While Heartbleed was a significant negative impact on businesses, the security industry was glad that at least application security was starting to receive some of the attention the seriousness of the issue required. By simply giving the vulnerability a name rather than a number (CVE-2014-0160), researchers made Heartbleed instantly recognizable and memorable, helping to put a spotlight on the issue. The buzz forced companies to evaluate their own exposure because the name was more real to boards and senior management than a number could ever be.
Soon, security companies started using Heartbleed as a marketing opportunity, because it was widely recognized and easily explained. As they began seeing success with this model, companies also started to do research into vulnerabilities so they could receive press coverage for finding them. Hype was good for business. This resulted in the branding of even minor vulnerabilities. At first, the increased exposure for this problem was positive. But, the pendulum is beginning to swing the other way, and I fear this over exposure will cause a backlash.

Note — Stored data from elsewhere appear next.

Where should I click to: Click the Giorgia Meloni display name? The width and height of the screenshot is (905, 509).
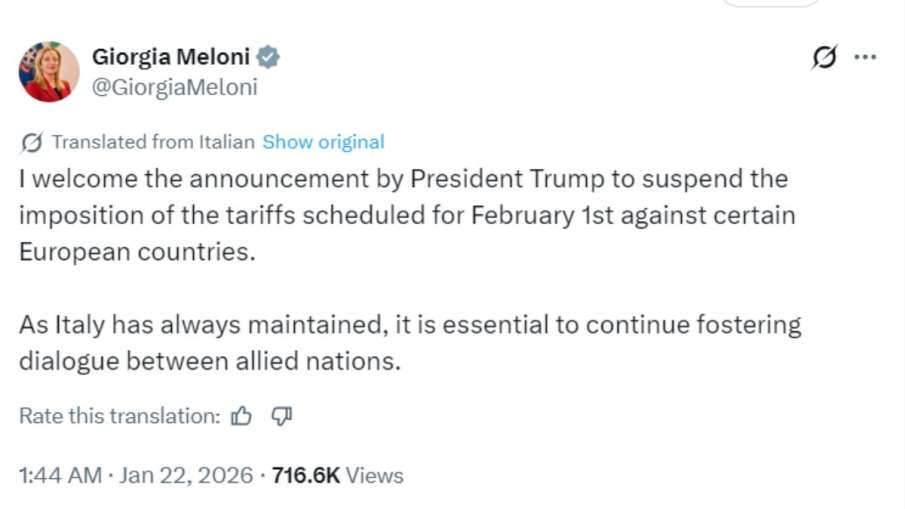click(172, 57)
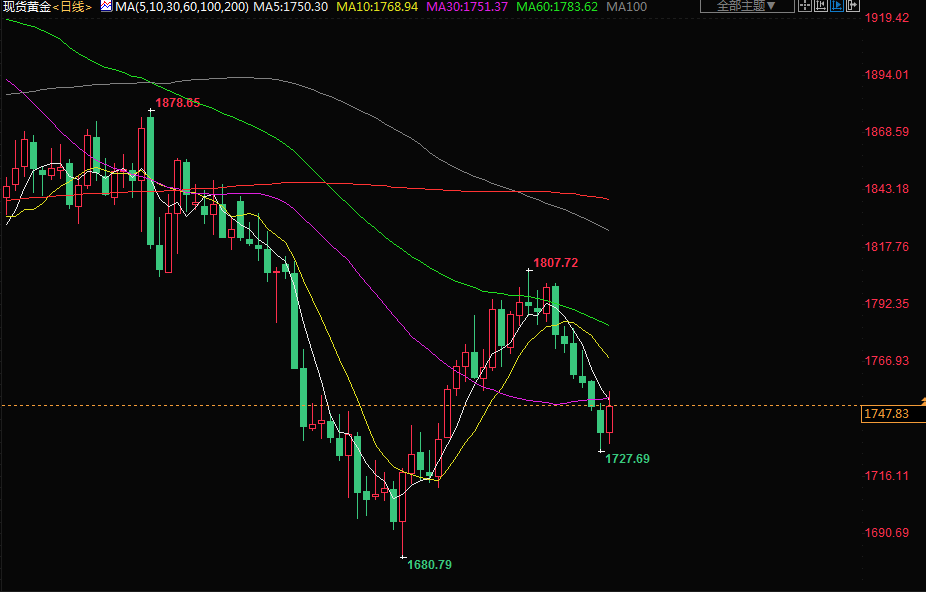Click the MA100 legend label
Screen dimensions: 926x592
[x=626, y=7]
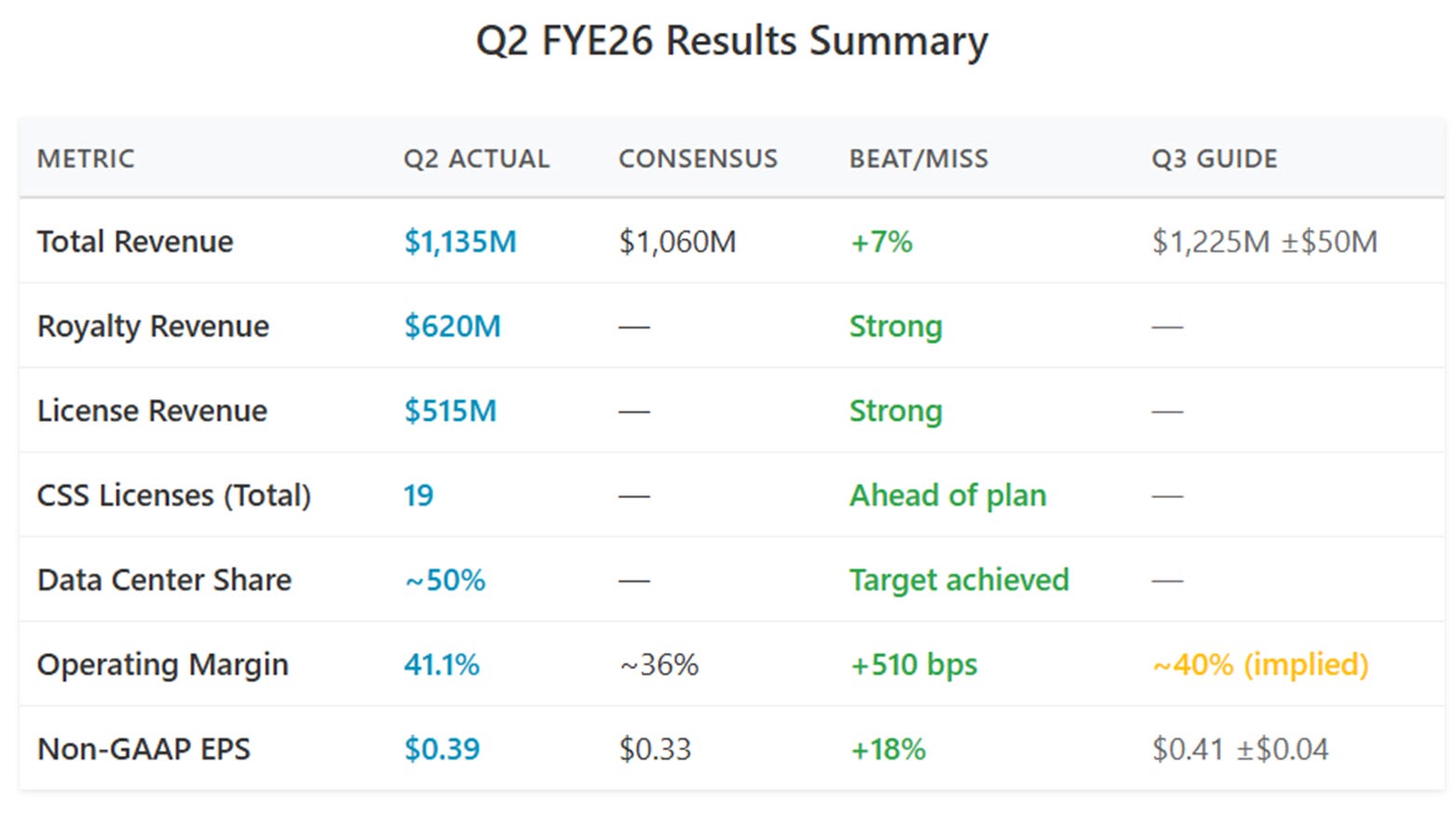Click the BEAT/MISS column header
Image resolution: width=1456 pixels, height=821 pixels.
pos(919,159)
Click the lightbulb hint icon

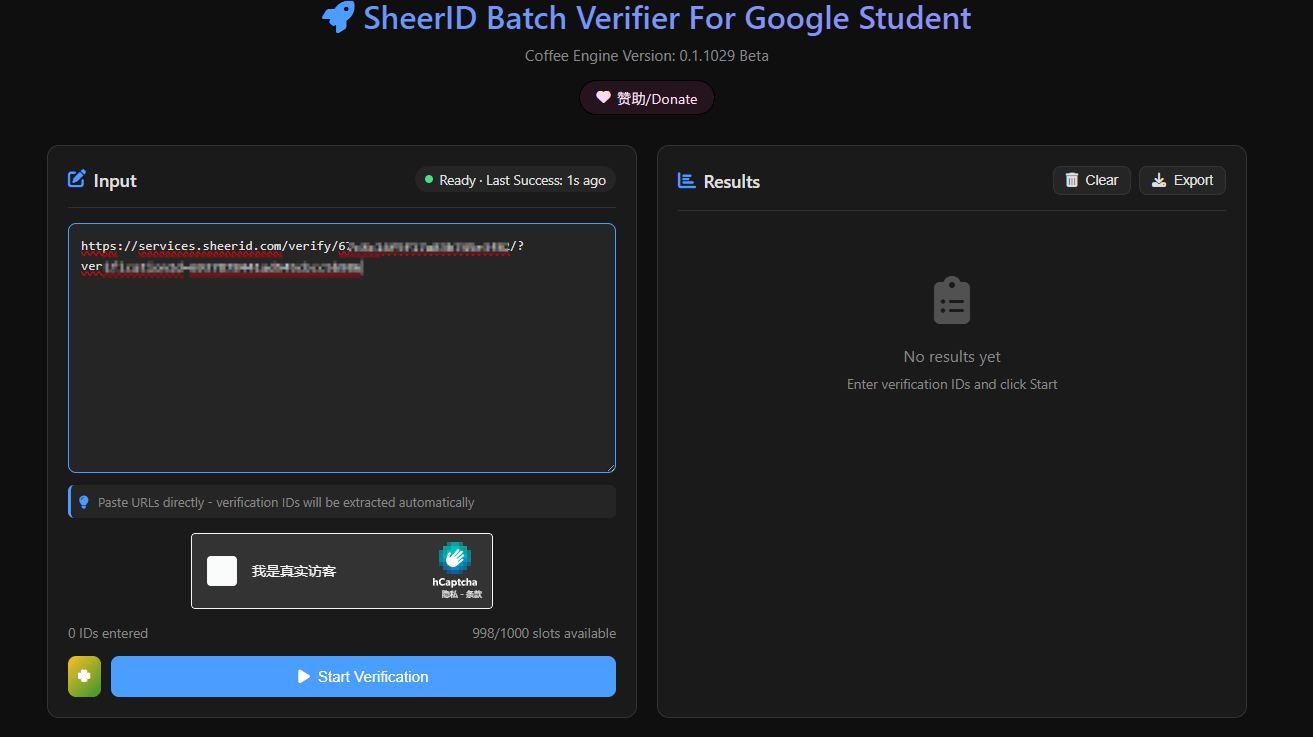[84, 502]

Do you remember the story of the boy who cried wolf? A young shepherd boy became bored and lonely tending to his sheep, so he yelled “wolf!” and the townspeople came running. When they arrived and noticed there was no wolf, they grumbled and went back to their homes. Amused with himself, the boy repeated his cry several times. Each time, the townspeople came running. Until finally a wolf actually showed up. This time when he called out for help, no one came running because they thought he was lying again. The situation did not end well for the boy.
We’ve all been told a variation of this story. So, I am watching in almost disbelief, minor amusement and a bit of fear as the same scenario is playing out in the security world.
Case in point: Late in March, security researchers pre-announced the disclosure of a vulnerability they call Badlock. The vulnerability won’t be disclosed until April 12, but it already has a website (badlock.org), a logo and marketing/PR hype galore. Pre-announced? It’s like Badlock is a new Apple product, and the researchers expect us to camp outside their offices waiting for the official announcement.
Though Heartbleed and subsequent major vulnerabilities like Shellshock and Ghost did help improve exposure for the critical issue of application security, AppSec still doesn’t receive the attention it deserves. I fear that overhyping minor vulnerabilities by branding them, pushing the topic with the media and yes, pre-announcing them will cause people to go numb to these announcements. After all, any journalist will tell you, when something happens too often it ceases to be news.
Today (or rather a few weeks from now), the hype is about Badlock. Tomorrow, the vulnerability disclosure could be akin to “the next Heartbleed” – a widely distributed, remotely executable vulnerability with mass exploitability. But because the frenzy around Badlock, or FREAK or VENOM or the other minor branded vulnerabilities, has caused companies to react quickly in the past, only to figure out later this overreaction cost them productivity too, companies will ignore the vulnerability and go about their day. When that happens, the state of application security will be worse off than before vulnerabilities started getting national attention. All the work we’ve done in the security industry to get attention for this critical area will be all but undone.